Let's Pay Some Attention to Mexico's Southern Border and the OTMs

By David North on July 23, 2013

Here's an idea. Instead of adding 20,000 Border Patrol agents at our southern border, let's make that 18,000, and use the money saved for 2,000 of them to fund, say, 4,000 Mexican Border Patrolmen (or better, Mexican Marines) at their southern border.

Clearly, it costs less to hire people in Mexico than in the United States, and clearly there are oodles of Central Americans pouring over that border on their way to the United States. The Border Patrol uses the term "Other Than Mexicans" (OTMs) for the non-Mexicans it apprehends after they have wended their way through Mexico.

Border Patrol statistics show that the agency is seeing a lot more OTMs recently. Apprehensions of them by the Border Patrol were 46,997 in FY 2011 and 94,532 in FY 2012.

My sense is that adding 20,000 Border Patrol agents, as is proposed in the version of S.744 passed by the Senate, is mostly overkill. More agents are needed, of course, but there will be the factor of diminishing returns. If the 20,000 could be added to the interior enforcement efforts, that would be meaningful, but Congress does not propose that.

Adding 4,000 agents at the borders between Mexico and Guatemala (and to a lesser extent) Belize, however, will make a terrific difference, even if the force is not as alert as our Border Patrol, and is corrupt to some extent. Mexico does little currently to guard those borders and 4,000 agents there would be very useful.

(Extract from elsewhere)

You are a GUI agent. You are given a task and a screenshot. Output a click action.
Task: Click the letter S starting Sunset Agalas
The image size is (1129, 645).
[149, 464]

There is a precedent for this. As my colleague Jerry Kammer has reminded me, we send a lot of money to Mexico to help it control the drug trade. Why not pay the Mexican government something to help control the illegal-alien traffic through their country? Since the OTMs are not about to damage the Mexican economy, Mexico has little motivation to spend its money to help solve one of America's problems.

The Beast. Perhaps the most obvious manifestation of the laxness of enforcement at Mexico's lower border is the freight train called "The Beast", as the accompanying photograph shows.




OTMs and others risk their lives by riding this train north to the US-Mexico border, according to this illustrated article in London's May 1 Daily Mail. That there are many migrants riding on the top of these trains indicates that there is no law-enforcement at all on the part of Mexican authorities.

The train, also called "the Train of Death" because of its inherent dangers, starts its way north at the town of Arriaga, which is a little west of Tonala, shown on the map, and thus about 200 miles west of the Guatemalan border.



Removing illegal migrants from trains is something that our Border Patrol has down pat, there being several rail crossings from Mexico, including those at Brownsville, Laredo, El Paso, and Nogales. A few score Mexican Border Patrolmen or Marines, funded in the way I have proposed, could make sure that this train would move north without its illicit passengers.

Mexico's Southern Border. As the map shows, there is a jagged border between Guatemala and Mexico; it is some 540 miles long. (That's about a quarter of the length of the US-Mexico border.) I have not visited it (as I have Mexico's northern border), but it appears to have the usual characteristics of international borders — some parts of it are crossed more often than others.

My sense is that most of the traffic takes place over the southwestern part, which stands between the more populated parts of Guatemala and the terminus of "The Beast". There is another segment of the border, the straight line running some 120 miles to the west from Belize, that appears to be through jungle and probably is not used much. There appear to be no towns or villages near that part of the line. So most of the proposed 4,000 agents would be concentrated at the end of the border near the Pacific.

There is also 150 miles or so of border with Belize, mostly along the River Hondo. While there is some illegal migration to the United States from Belize, and some illegal migration through Belize from other nations, such as China, as we reported in an earlier blog, this part of the border is less worrisome.

Belize, the former British Honduras, is not as over-populated as other Central American nations and there is only a single port-of-entry between that country and Mexico, suggesting a fairly quiet border.

The International Politics. This proposal would involve not only negotiating a reasonably complex set of arrangements with Mexico, it would also entail working out repatriation arrangements with at least Guatemala, and possibly other Central American nations. There would need to be U.S.-funded transportation schemes to make sure that the OTMs stopped in Southern Mexico would be sent back to their home countries. Buses could be obtained reasonably, and the Mexican officers could ride the buses until they crossed into the next country.

Perhaps some funding to those other nations, such as greatly over-populated El Salvador, would have to be arranged. But whatever was spent would produce much more substantive gains for American immigration enforcement than simply adding more agents at our southern border.